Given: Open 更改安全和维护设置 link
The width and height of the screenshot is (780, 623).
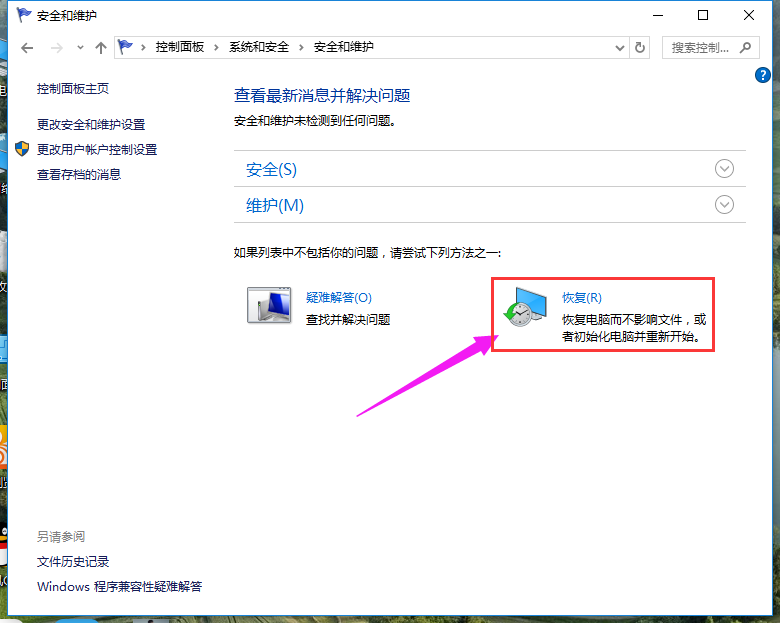Looking at the screenshot, I should (x=91, y=124).

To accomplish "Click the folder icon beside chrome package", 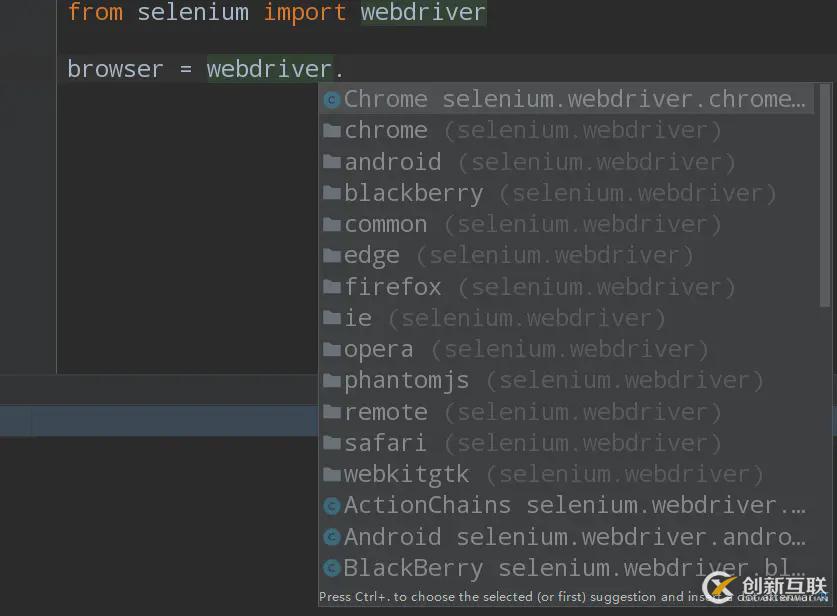I will (x=332, y=130).
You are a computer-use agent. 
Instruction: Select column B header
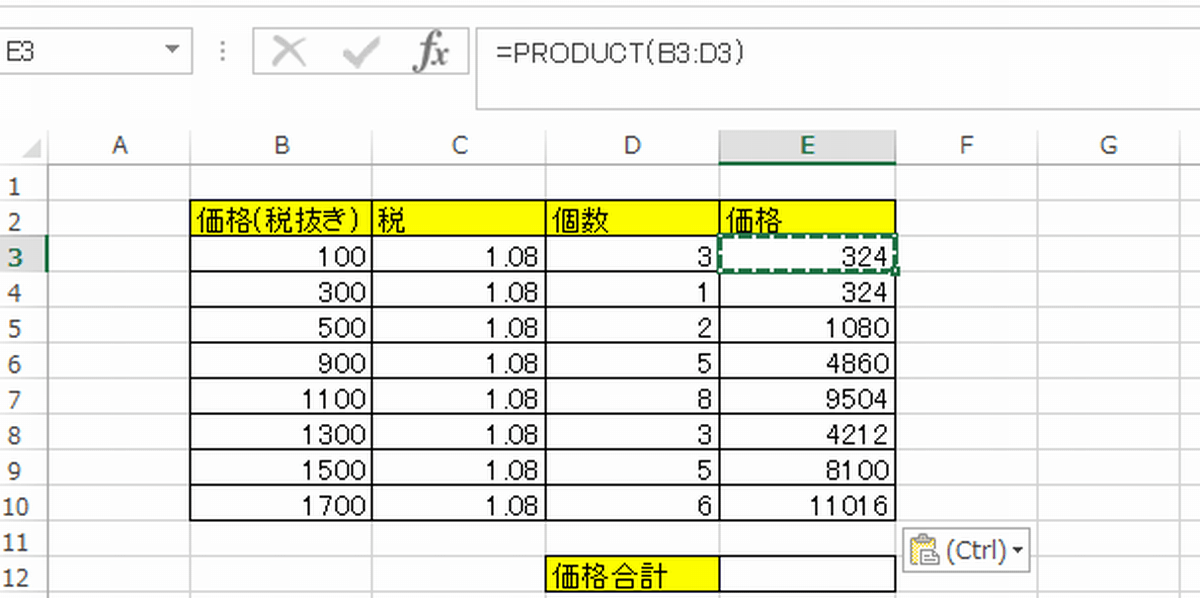tap(281, 145)
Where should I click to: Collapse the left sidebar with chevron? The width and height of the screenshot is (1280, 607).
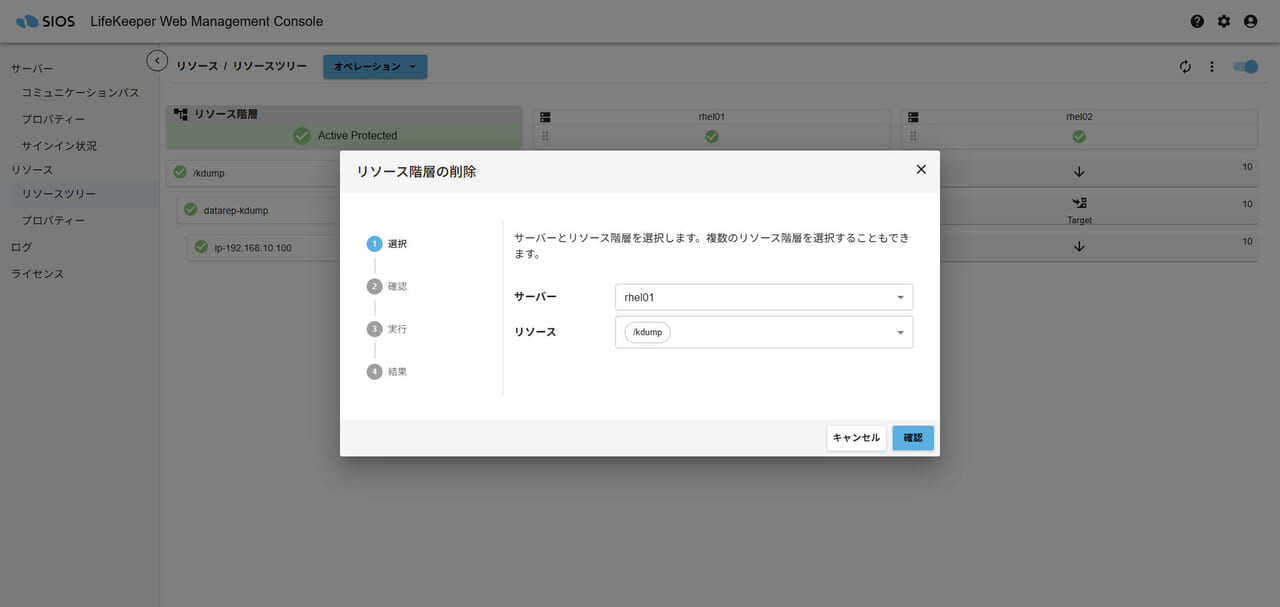pos(157,61)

*EXERCISE DETAILS*. Please retype, exactly as they appear, the lines from the one with "You are a computer-use agent." through the final line of the material, both included, and drop any pictures.

*SOLUTION TO THIS PROBLEM*.
You are a computer-use agent. 
Instruction: Select column B header
tap(281, 145)
Where should I click to: Collapse the left sidebar with chevron? The width and height of the screenshot is (1280, 607).
pos(157,61)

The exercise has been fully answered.